Valentine Brother, the first child of Mary Ann Pratt and Henry Brother, was born in October 1827.
This was the same year that the Franklin Academy in Prattsburgh, founded by Mary Ann’s grandfather and friends, opened its school to girls.
This spark of modernization was a premature light for the next decade, which would welcome into the Brother home at 22 West Morris Street in Bath, New York, a series of girls and bursts of laughter, tears, study, and industry.
They called their first boy “Val” and expected great things of him, even if he was, what they deemed at the time, “a quiet leader,” unlike the girls that followed.

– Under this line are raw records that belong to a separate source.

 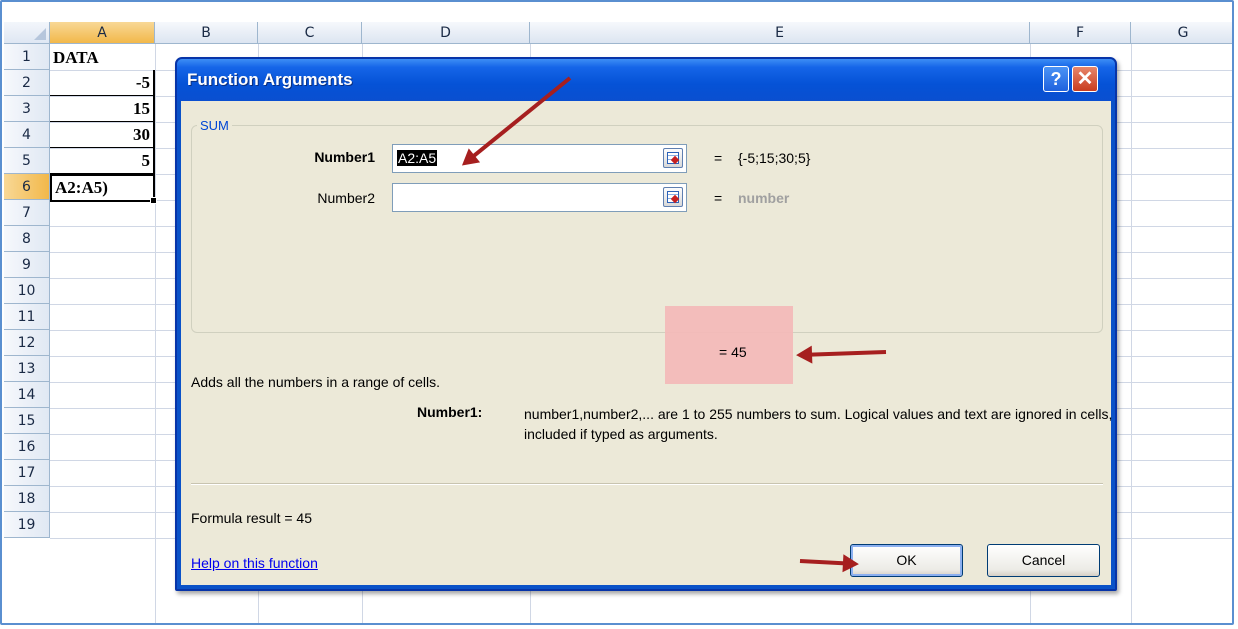 What do you see at coordinates (646, 80) in the screenshot?
I see `dialog-titlebar: Function Arguments ? ✕` at bounding box center [646, 80].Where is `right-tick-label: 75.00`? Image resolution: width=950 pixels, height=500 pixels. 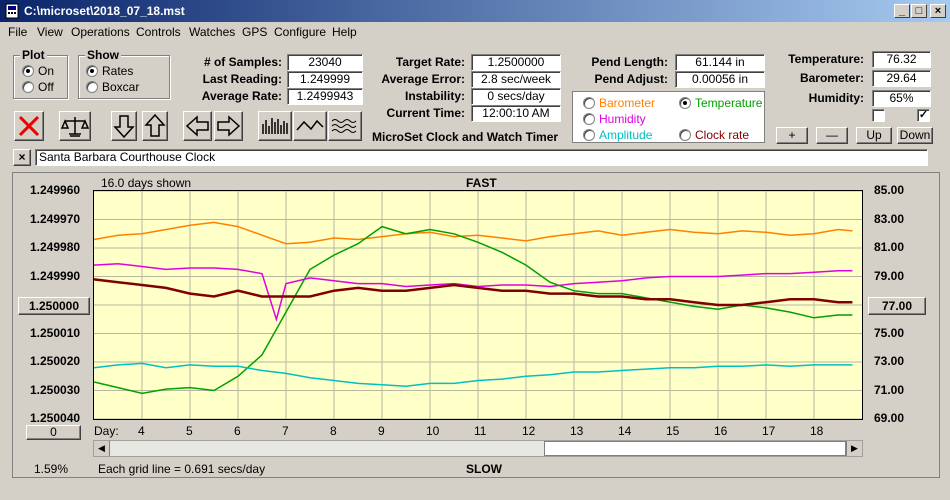
right-tick-label: 75.00 is located at coordinates (890, 332).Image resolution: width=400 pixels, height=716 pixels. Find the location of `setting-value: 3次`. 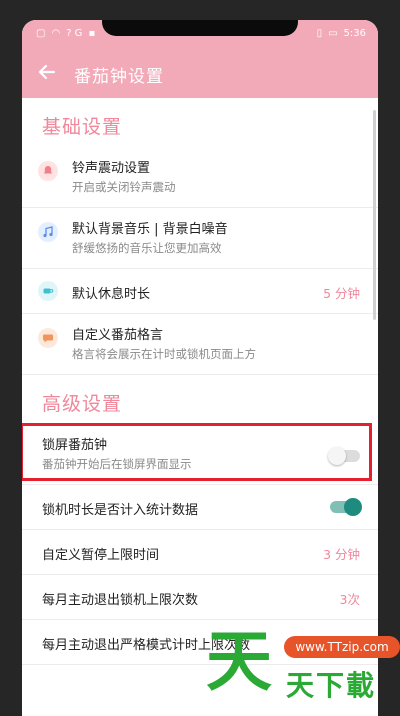

setting-value: 3次 is located at coordinates (350, 600).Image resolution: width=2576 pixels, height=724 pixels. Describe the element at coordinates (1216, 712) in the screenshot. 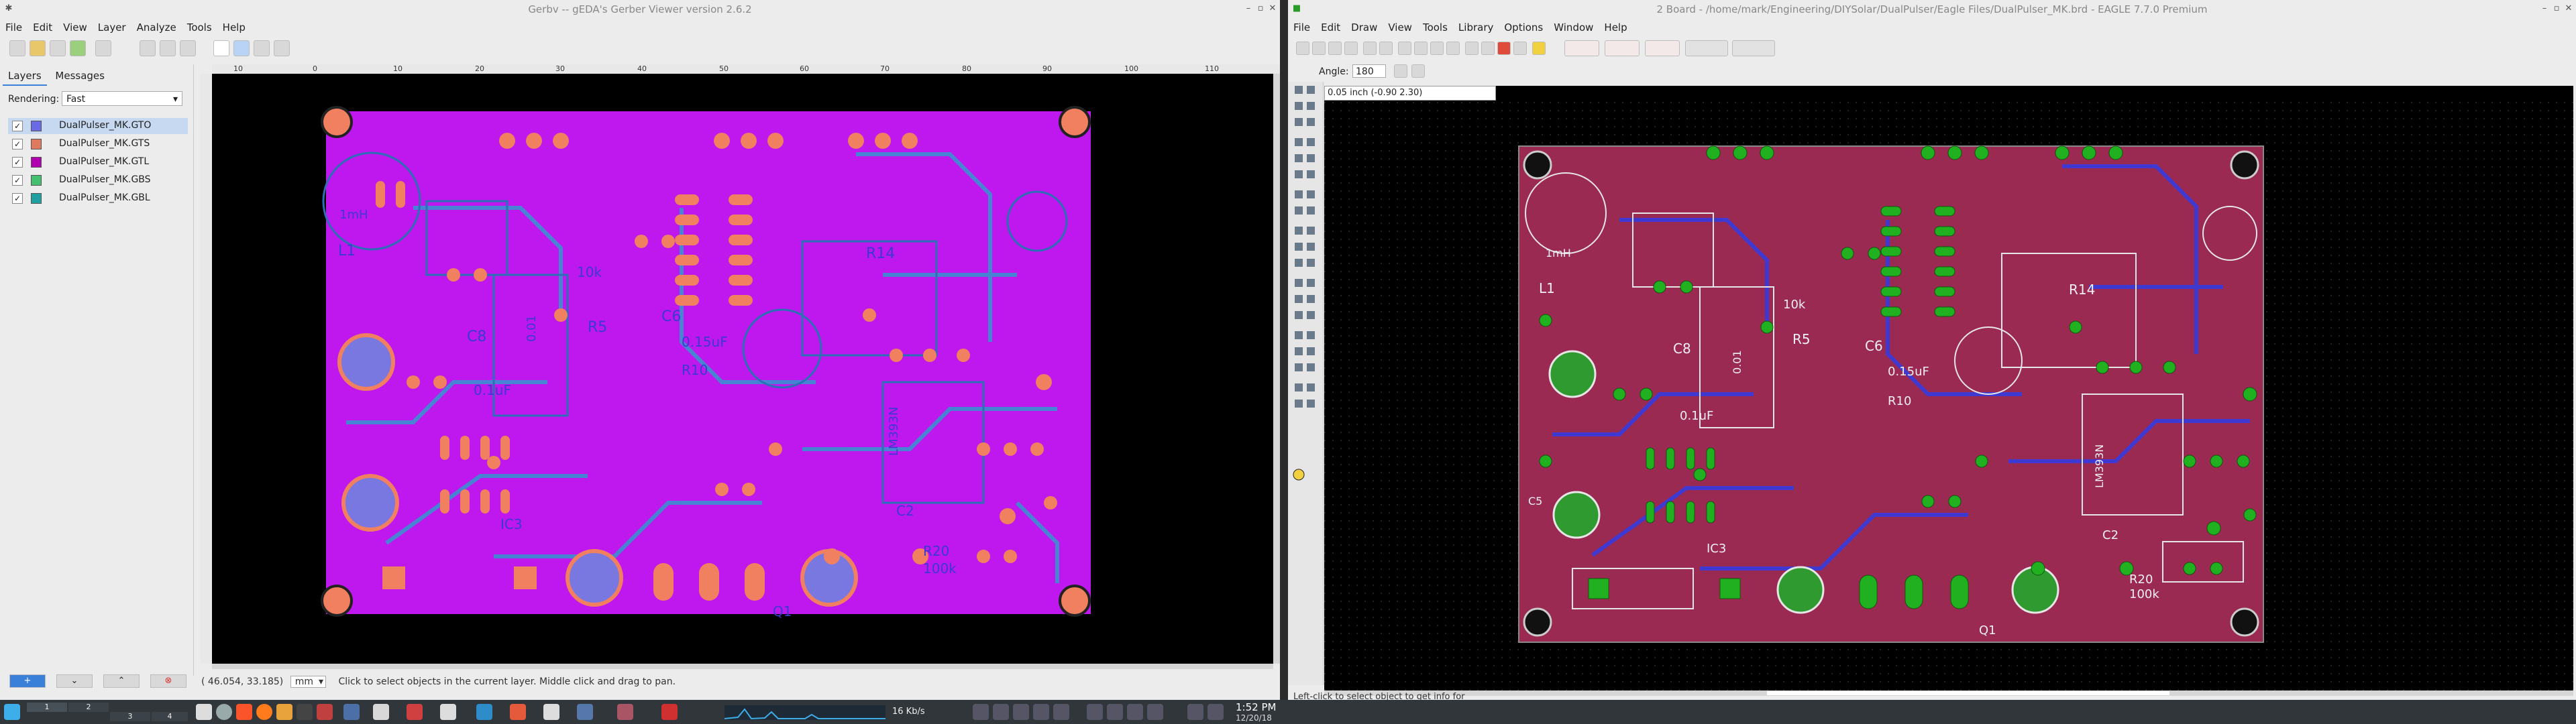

Baby Cornelia was next, born in December 1828.
Years later she would attend the academy and make many friends who loved story and theater.
The Brother boys stuck close to home to help with the mills and the stores and instead went to the Bath Classical School for boys, taught by Mr. Ralph Knickerbocker Finch, a Dartmouth educated teacher. Mr. Finch married the best friend of Mary Ann Pratt and he frequently coached Val on his Latin, Greek, and Shakespeare. It is not clear what elementary school Charles Brother, who later became a Civil War Marine, attended because by the time he was born (1844).
Val preferred business of the mills. He was so attached to accounting and business affairs, in fact, that it concerned his mother, who asked Henry to straighten the boy out.
As he heard this, he rolled over in bed. The head of the household mumbled into his pillow something, but Mary Ann could not make it out. As she reached over to rub into him her opinion more profoundly, and he winced, a child cried out and she left their room.
Upon her exit, Henry Brother opened his eyes and looked at the doorway and followed the flinkering fire-light coming from down the hall.
He listened to his wife comfort the child. His father, Valentine Brother, died at the age of 46 like his father before him.
There would be no reprogramming or softening. Val would keep doing the tour of the mills with him.